Platooning is a critical application for researching the impact of connected and automated vehicles on our Nation's roadways. Here, we see a lead CARMA vehicle using basic safety messages sent via radio to coordinate a platoon. The following vehicles merge in behind the leader and use connected messages to coordinate shorter gap distances and higher speeds to increase the overall safety and efficiency of the highway.
VIEW #4
This proof-of-concept vehicle known as the CARMA vehicle, is used to conduct cooperative automation research, enabling self-driving cars. The vehicle is equipped with many sensors and a computer with open-source software. Sensors allow the vehicle to precisely position and orient itself on the road, follow the lane, and detect other objects to ensure safe operations during automated testing.
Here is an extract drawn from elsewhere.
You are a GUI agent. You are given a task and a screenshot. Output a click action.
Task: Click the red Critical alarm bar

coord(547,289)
CARMA vehicles are equipped with radar on the sides and front to detect objects on the roadway as well as their speed and motion. The front-mounted radar is midrange to long-range to detect objects directly in the path of the vehicle. A 32-beam rotary light detection and ranging (LiDAR) tool on top of the vehicle helps determine the car's surroundings and position. Three special cameras are also on board that detect objects, pedestrians, and vehicles directly in the path of the CARMA vehicle.
This scaled-down truck is one-tenth the size of the CARMA truck that it is modeled after and was created to aid the assessment of cooperative driving automation (CDA) capabilities. Equipped with similar technology as full-sized CARMA vehicles, the CARMA 1Tenth vehicles enable CDA research on a low-cost robotic platform without the need for costly test tracks.
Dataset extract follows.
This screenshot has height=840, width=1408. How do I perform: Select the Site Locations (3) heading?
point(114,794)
Once research is validated on 1Tenth vehicles, it can be further studied on full-scale vehicles. These 1Tenth vehicles are a safe and practical tool for developing and testing CARMA CDA capabilities.
VIEW #5
Connected mobile traffic sensing systems come in the form of trailers used to support research in locations without dedicated power or where the study duration is relatively short. The trailers have a mast to hold a roadside unit and a variety of sensors, which may include closed-circuit television cameras, light detection and ranging (LiDAR) tool and traffic radars, based on the intended research. The system is powered using solar panels and automotive-grade batteries. These trailers are available for loan to public agencies to support both research and training in connectivity.
Roadway weather is a critical component of the research conducted at the Saxton Lab. Researchers use an automated weather station equipped with a variety of weather sensors that detect air temperature, precipitation, relative humidity, and solar radiation.
DISCLAIMER
Non-Binding Contents
Except for any statutes and regulations cited, the contents of this tour do not have the force and effect of law and are not meant to bind the States or the public in any way.
Disclaimer for Product Names and Manufacturers
The U.S. Government does not endorse products or manufacturers. Trademarks or manufacturers' names appear in this virtual tour because they are considered essential to the objective of the virtual tour. They are included for information purposes only and are not intended to reflect a preference, approval, or endorsement of any one product or entity.